◆ **Supplied records**
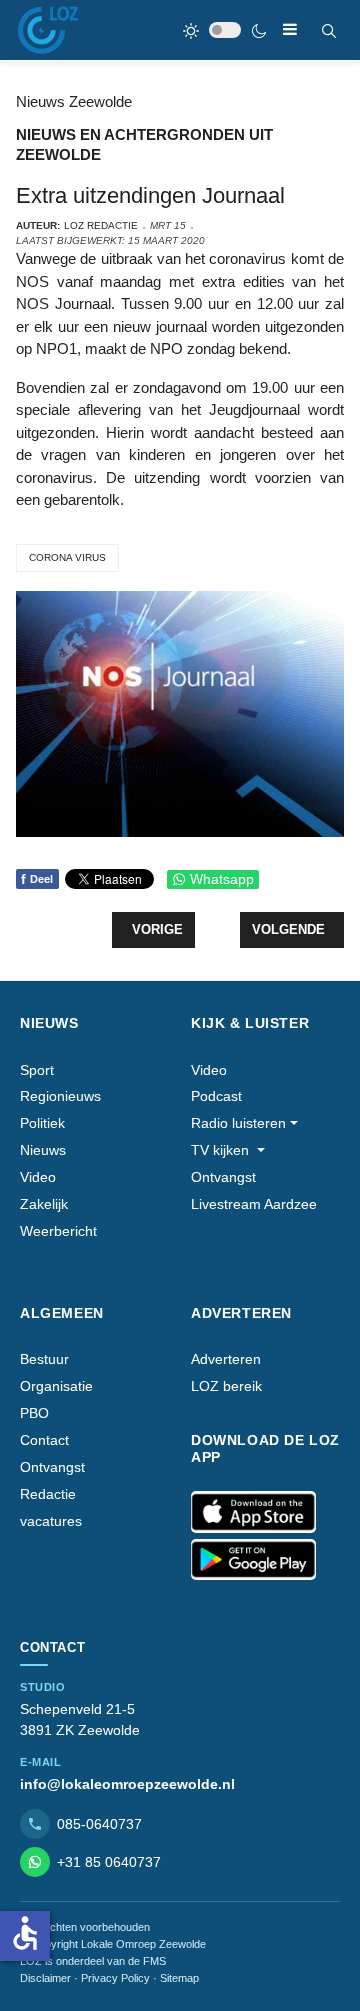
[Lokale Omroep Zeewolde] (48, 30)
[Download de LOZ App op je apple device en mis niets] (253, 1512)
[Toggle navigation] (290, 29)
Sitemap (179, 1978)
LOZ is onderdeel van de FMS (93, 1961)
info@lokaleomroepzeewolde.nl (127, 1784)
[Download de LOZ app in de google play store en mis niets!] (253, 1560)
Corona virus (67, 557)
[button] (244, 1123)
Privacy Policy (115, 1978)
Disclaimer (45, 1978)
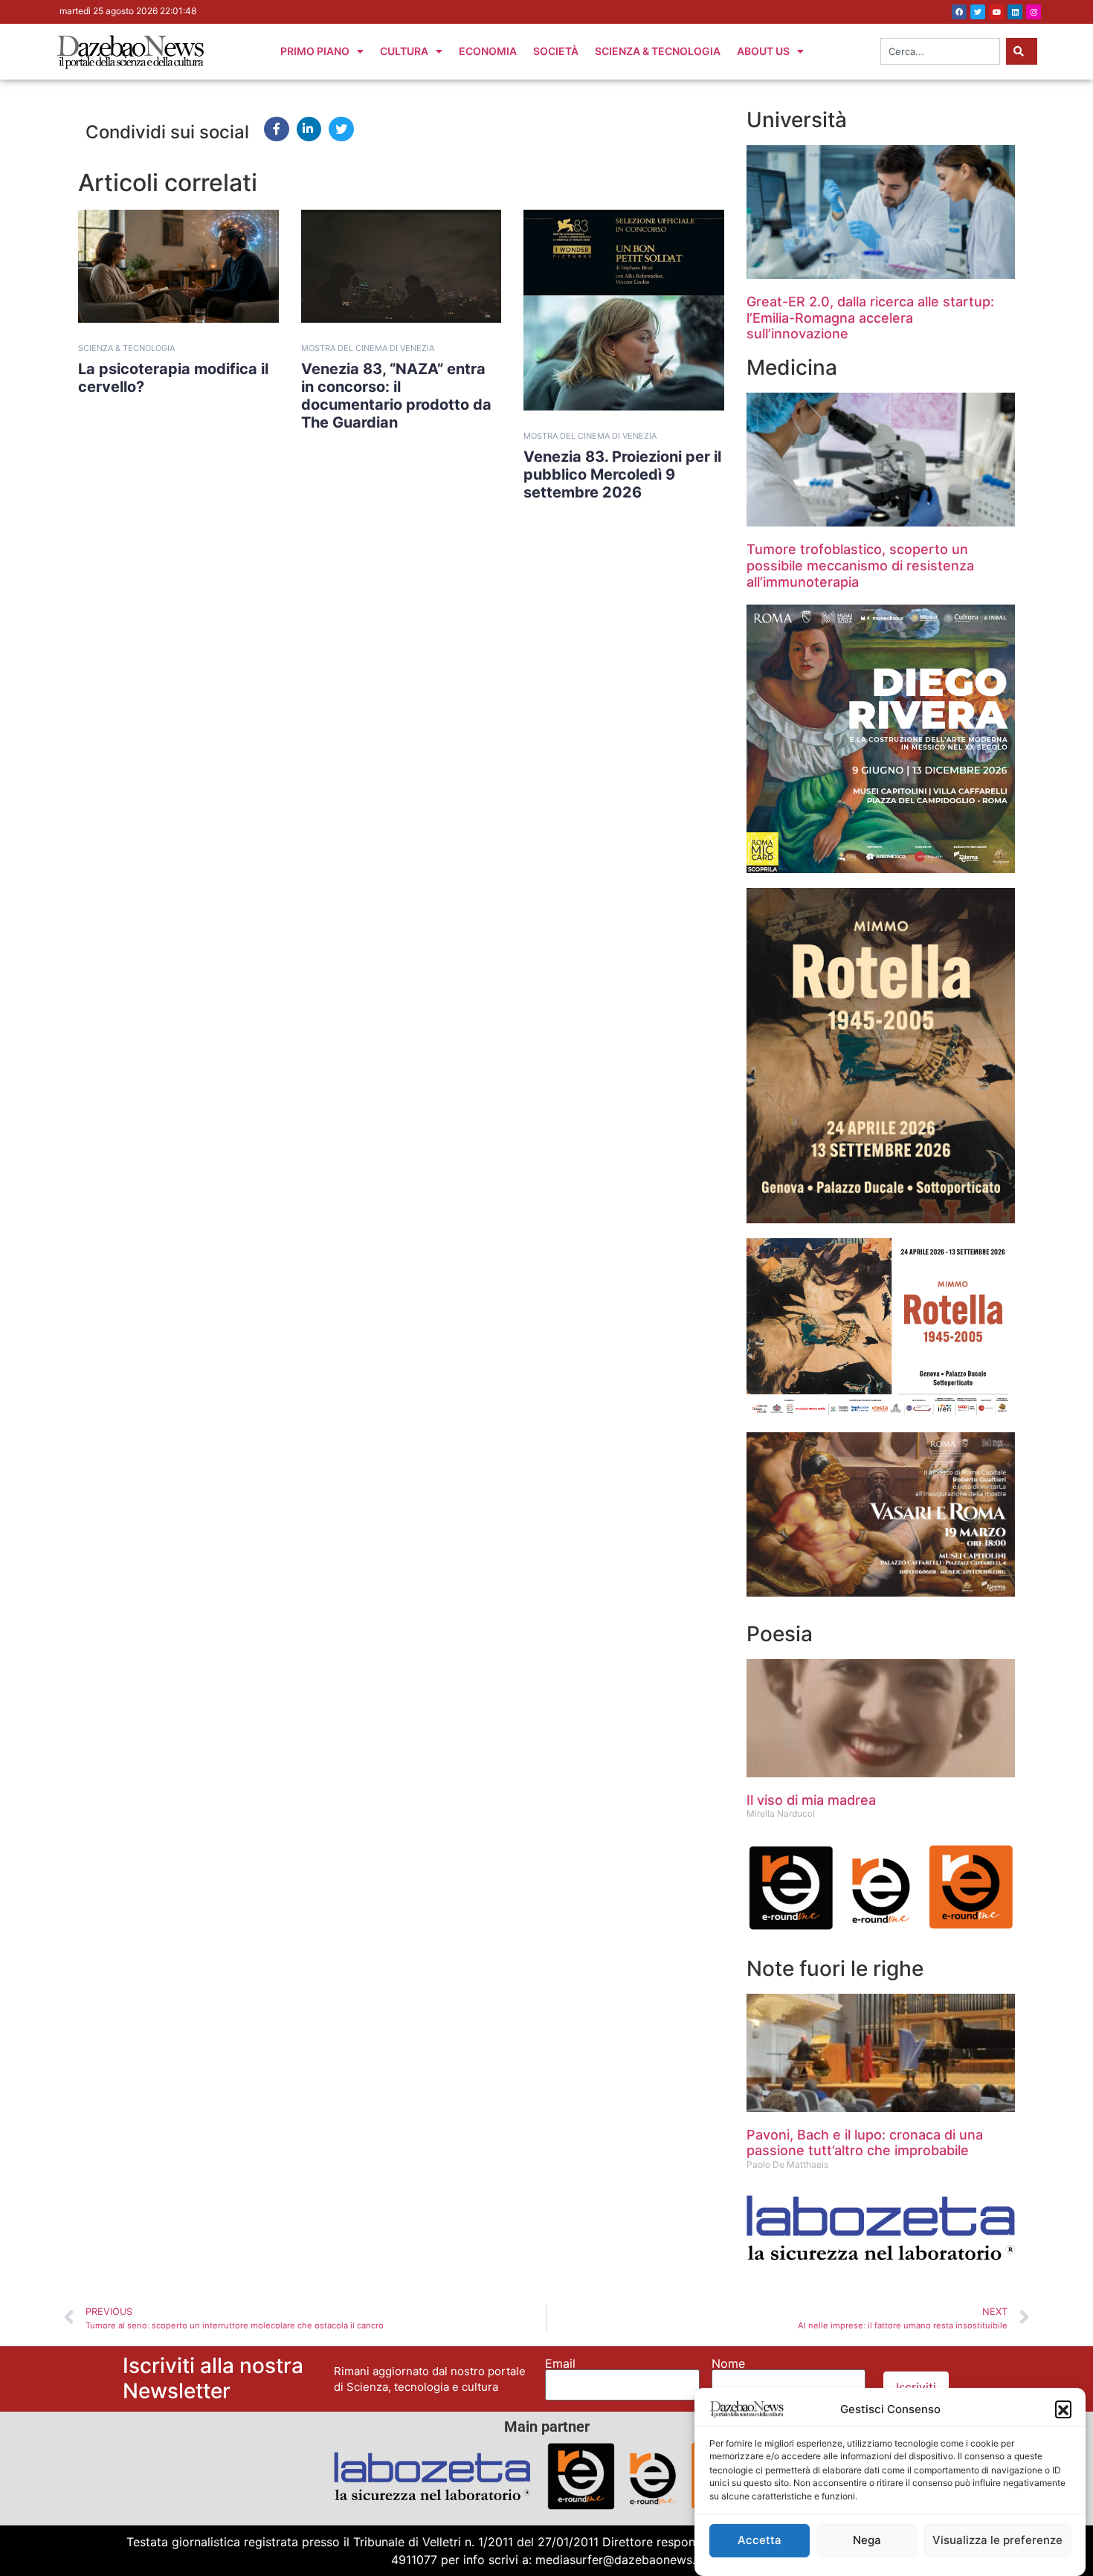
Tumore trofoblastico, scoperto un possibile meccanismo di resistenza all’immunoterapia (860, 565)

--

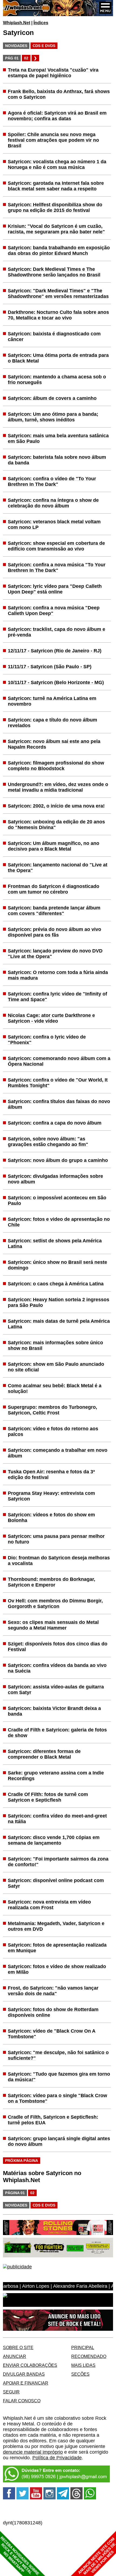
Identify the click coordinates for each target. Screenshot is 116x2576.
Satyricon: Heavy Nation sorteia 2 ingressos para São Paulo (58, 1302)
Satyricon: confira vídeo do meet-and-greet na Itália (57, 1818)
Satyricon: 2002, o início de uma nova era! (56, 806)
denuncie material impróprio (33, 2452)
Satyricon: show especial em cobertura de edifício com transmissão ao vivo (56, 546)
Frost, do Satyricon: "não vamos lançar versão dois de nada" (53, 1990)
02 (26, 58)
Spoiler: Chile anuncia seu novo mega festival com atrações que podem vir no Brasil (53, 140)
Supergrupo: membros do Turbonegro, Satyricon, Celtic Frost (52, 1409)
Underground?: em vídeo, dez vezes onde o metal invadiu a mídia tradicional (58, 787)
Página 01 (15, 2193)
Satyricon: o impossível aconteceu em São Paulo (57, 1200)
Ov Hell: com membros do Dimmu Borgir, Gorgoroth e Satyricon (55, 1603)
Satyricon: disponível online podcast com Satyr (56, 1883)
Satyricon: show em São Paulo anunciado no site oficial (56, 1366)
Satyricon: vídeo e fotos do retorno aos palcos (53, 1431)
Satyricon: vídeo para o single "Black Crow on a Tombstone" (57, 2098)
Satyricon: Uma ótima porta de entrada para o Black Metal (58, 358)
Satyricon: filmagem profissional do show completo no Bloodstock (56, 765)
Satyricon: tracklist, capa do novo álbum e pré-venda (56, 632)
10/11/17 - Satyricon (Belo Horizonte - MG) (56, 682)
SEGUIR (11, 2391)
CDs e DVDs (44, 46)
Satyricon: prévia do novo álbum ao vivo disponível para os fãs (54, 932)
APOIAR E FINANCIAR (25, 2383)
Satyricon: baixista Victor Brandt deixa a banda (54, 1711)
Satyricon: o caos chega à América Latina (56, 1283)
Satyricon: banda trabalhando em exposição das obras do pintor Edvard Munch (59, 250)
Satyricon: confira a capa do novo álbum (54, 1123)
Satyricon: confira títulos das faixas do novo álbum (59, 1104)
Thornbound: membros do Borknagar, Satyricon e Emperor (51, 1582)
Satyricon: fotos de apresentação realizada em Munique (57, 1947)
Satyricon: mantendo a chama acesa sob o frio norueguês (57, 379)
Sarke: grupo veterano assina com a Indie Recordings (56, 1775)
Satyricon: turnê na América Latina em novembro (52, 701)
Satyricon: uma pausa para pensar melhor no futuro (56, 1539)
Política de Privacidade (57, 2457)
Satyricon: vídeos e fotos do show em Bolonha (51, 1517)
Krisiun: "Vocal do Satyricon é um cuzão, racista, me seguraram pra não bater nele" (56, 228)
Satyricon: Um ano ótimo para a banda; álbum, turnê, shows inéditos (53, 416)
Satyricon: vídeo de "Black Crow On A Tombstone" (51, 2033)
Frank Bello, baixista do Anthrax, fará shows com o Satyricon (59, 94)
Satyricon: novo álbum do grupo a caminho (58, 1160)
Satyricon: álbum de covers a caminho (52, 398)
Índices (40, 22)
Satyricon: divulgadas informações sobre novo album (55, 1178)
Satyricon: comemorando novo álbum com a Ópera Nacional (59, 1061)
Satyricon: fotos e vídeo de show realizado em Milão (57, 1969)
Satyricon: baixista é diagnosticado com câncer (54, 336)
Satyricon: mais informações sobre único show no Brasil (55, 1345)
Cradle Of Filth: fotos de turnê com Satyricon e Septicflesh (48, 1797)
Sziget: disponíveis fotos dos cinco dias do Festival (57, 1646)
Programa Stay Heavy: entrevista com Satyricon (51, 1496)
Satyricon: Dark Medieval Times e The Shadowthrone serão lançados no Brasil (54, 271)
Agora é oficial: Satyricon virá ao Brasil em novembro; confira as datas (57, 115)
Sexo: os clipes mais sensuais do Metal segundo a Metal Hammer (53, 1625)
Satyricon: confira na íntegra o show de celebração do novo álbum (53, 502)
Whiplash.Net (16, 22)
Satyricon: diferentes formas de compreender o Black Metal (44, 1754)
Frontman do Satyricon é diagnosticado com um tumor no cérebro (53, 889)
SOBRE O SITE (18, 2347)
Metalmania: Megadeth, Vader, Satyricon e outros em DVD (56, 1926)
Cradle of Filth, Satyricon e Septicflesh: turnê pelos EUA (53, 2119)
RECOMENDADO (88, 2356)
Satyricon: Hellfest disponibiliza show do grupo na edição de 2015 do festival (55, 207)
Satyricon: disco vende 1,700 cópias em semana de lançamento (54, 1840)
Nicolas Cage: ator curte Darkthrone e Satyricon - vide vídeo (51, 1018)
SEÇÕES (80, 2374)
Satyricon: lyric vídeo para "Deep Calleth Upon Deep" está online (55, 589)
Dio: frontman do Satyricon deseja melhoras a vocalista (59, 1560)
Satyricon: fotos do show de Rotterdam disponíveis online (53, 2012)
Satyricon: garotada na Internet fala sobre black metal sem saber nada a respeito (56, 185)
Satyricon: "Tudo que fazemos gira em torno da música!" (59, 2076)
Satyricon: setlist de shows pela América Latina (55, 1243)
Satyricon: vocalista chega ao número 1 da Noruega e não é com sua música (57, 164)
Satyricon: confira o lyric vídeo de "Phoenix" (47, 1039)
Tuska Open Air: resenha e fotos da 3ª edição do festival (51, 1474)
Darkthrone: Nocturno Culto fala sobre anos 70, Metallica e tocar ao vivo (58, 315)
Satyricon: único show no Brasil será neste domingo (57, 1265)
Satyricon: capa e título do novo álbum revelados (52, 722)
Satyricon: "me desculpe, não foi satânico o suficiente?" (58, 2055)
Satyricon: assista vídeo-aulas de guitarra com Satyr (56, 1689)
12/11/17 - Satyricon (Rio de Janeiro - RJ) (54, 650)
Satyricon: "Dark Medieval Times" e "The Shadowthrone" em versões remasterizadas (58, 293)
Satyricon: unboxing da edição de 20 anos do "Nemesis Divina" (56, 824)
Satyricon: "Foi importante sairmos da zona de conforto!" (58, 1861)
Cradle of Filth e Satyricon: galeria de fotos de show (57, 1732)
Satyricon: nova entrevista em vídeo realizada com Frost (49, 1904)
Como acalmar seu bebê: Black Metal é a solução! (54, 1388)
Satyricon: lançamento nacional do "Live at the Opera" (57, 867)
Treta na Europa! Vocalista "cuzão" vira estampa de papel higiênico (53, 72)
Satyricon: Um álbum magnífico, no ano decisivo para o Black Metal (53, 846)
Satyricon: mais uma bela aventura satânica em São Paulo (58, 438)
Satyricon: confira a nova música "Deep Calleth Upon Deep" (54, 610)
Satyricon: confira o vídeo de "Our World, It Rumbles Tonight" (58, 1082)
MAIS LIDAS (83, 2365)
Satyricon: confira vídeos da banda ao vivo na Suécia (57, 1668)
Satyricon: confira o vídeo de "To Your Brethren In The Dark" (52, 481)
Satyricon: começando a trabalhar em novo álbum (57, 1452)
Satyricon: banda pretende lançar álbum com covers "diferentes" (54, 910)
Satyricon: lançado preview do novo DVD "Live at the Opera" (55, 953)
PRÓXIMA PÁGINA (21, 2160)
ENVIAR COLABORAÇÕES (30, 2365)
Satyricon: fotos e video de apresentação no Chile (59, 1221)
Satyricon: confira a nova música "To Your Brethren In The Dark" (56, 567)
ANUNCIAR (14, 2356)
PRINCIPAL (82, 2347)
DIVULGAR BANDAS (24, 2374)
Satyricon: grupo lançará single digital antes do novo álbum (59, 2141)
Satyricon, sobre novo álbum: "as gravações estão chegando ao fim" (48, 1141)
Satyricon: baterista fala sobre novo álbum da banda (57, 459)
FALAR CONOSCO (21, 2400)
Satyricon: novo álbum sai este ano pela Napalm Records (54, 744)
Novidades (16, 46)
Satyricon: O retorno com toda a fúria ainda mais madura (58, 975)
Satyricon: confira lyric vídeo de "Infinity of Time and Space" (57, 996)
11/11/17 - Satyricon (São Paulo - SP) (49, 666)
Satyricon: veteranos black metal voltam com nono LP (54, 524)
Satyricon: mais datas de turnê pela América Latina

* * *

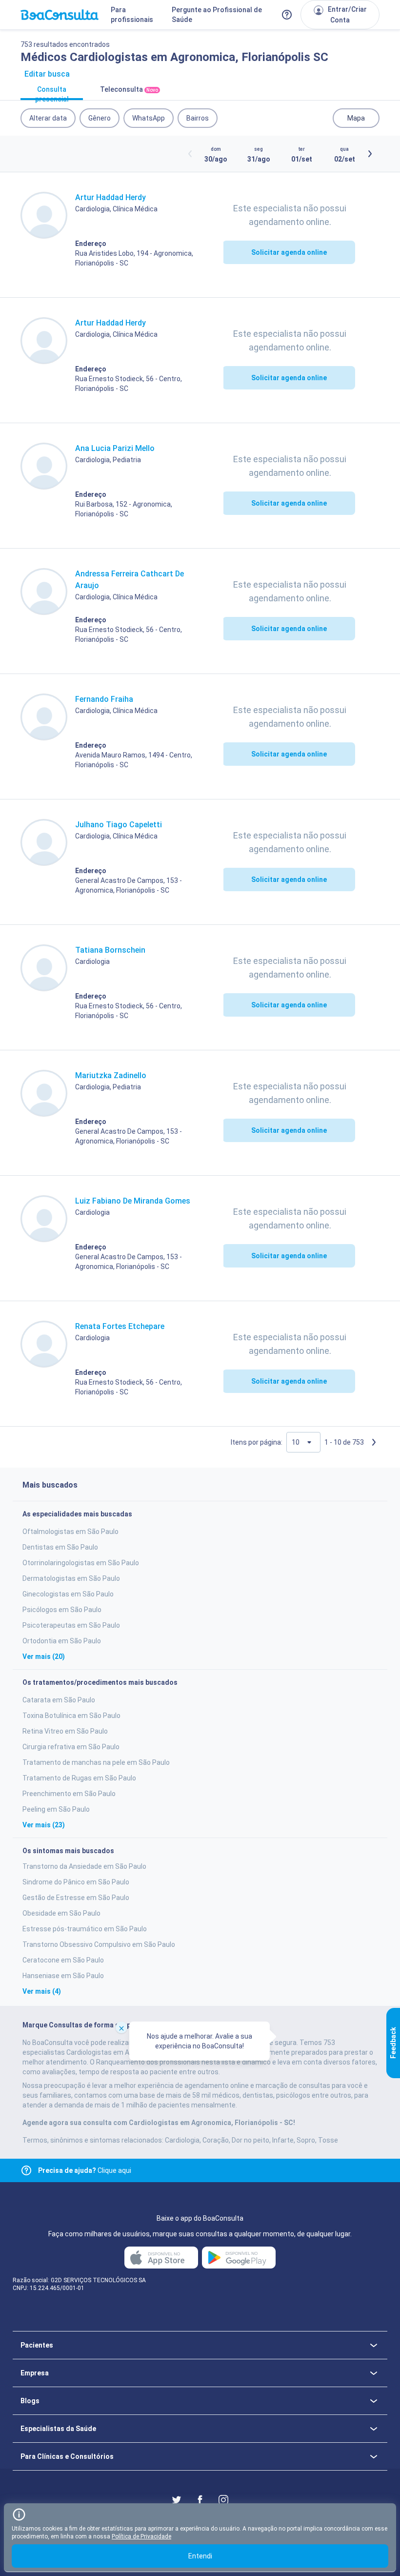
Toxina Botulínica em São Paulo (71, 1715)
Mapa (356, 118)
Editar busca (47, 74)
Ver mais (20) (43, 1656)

◆ **Aim of the exercise**
Lines above that have "shows": copy each of them.

◆ **Answer for the task**
Satyricon: Um ano ótimo para a banda; álbum, turnê, shows inéditos (53, 416)
Frank Bello, baixista do Anthrax, fará shows com o Satyricon (59, 94)
Satyricon: setlist de shows pela América Latina (55, 1243)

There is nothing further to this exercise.